> _EXERCISE AIM_: Copy out all of the material. Every line must match the original.

> _SOURCE DATA_:
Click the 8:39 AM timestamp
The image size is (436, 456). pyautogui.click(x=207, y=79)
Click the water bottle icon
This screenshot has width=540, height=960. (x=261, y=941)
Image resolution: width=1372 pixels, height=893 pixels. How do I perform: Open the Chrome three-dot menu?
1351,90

> _TASK RESPONSE_:
Click the 8:39 AM timestamp
The image size is (436, 456). pyautogui.click(x=207, y=79)
Click the water bottle icon
This screenshot has width=540, height=960. (x=261, y=941)
Image resolution: width=1372 pixels, height=893 pixels. How do I perform: Open the Chrome three-dot menu?
1351,90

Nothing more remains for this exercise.